Hüseyin Cahit Yalçın’ın hatıratından alıntı yaparak aktaran Emel Akal “Anadolu’da İttihat ve Terakki teşkilatı namına harpten sonra ne kalmışsa hepsi milli mücadele şeflerinin emri altına koşmuşlar ve vatanı kurtarma hareketinde halis bir vatan çocuğu sıfatı ile fedakarlıkta bulunmuşlardır.” (s.32) Diyerek İttihatçıların gayet vatanperverâne hareket ettiklerini, her şeyleriyle vatanı samimiyetle kurtarmaya çalıştıklarını göstermiştir. Çünkü İttihatçılar Balkan harbinde kendilerine karşı sarf edilen “Edirne’yi Enver alacağına Yunan alsın” anlayışıyla hareket etmemişler ve biz yeniyetmelerin emrine mi gireceğiz dememişlerdir. Kurtuluş Savaşı kadrosunun emrinde Türkiye’yi kurtarmak için çalışmışlardır.
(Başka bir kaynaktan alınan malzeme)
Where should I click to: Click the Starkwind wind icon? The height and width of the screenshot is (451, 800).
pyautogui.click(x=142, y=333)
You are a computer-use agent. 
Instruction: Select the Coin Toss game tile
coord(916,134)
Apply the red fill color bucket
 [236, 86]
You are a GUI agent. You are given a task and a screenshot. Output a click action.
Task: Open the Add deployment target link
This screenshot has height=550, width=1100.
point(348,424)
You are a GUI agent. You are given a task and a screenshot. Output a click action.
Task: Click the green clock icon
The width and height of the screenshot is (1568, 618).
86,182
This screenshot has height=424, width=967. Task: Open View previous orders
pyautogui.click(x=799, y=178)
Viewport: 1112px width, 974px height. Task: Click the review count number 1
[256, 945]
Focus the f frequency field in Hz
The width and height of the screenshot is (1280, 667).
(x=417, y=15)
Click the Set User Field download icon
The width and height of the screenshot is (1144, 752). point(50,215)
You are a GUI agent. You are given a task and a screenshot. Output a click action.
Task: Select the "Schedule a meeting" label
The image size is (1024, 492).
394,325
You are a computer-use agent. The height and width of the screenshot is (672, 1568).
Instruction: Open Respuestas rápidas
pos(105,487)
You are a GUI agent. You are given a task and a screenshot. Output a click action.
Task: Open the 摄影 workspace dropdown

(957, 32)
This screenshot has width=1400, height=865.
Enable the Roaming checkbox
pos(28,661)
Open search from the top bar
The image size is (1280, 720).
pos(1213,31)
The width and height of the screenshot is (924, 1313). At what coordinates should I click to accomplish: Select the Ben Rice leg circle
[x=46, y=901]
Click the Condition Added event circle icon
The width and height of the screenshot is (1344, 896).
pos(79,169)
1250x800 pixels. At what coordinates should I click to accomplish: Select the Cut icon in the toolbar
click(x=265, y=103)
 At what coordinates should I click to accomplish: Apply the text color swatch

İttihat ve Terakki’nin yan kuruluşlarından biri olan, Türk Ocağı’nın 1918’de yalnızca İstanbul’da 2.743 üyesi ve 28 Şubesi bulunmaktadır.” (s.38) Suat Parlar’ın 1997 yılında Bibliotek yayınları tarafından yayınlanan ‘Osmanlıdan Günümüze Gizli Devlet” adlı kitabından alıntılayan Emel Akal Suat Parlar gibi Türk Ocakları’nı İttihat ve Terakkinin yan kuruluşu olarak görmektedir. İstanbul’da 28 şubesi bulunan bir sivil toplum kuruluşu İttihatçılar ile birlikte Türk Milliyetçiliği fikrine hizmet ortak noktalarıdır. Bugün de bütün milliyetçi sivil toplum kuruluşları İttihat ve Terakki ile milliyetçilik bağlamında gönül bağı içerisindedirler. İttihat ve Terakki yöneticilerinin yurt dışına çıkmaları kararı bile Merkez-i umumi toplantılarında tartışılarak alınmış bir karardır. Tıpkı Başbuğ Alparslan Türkeş Bey’in ilk hanımı Muzaffer Türkeş Hanım vefat ettikten sonra ikinci evliliğine parti meclisinde oylatıp öyle karar verilmesi, Seval Hanımla evlenmesi gibi. “Kararlarını Merkez-i Umumi toplantılarında tartışarak alan ittihat ve Terakki Cemiyeti/Fırkası, 1918’de, İttihat ve Terakki rüesasısın yurtdışına çıkmasını da örgütsel bir karar sonucunda almıştır.” (s.40) bu kadar güçlü ve organize bir örgüt yapısına malik İttihat ve Terakki Cemiyeti Kurtuluş savaşında bütün unsurlarıyla yer almıştır. İttihat ve Terakki örgütlenirken dünyadaki bütün örgütlerden istifade etmiştir. Nitekim buy durumu Emel Akal “İttihat ve Terakki’nin sosyal demokrat partilerden esinlendiği, kurduğu yaygın yan örgütlerden de anlaşılmaktadır. İttihatçılar, mutlakî bir imparatorluğa karşı örgütlenirken evrensel deneyimlerden yararlanmışlardır: Masonik, sosyal demokratik.” (s.40, 1 numaralı dipnot.)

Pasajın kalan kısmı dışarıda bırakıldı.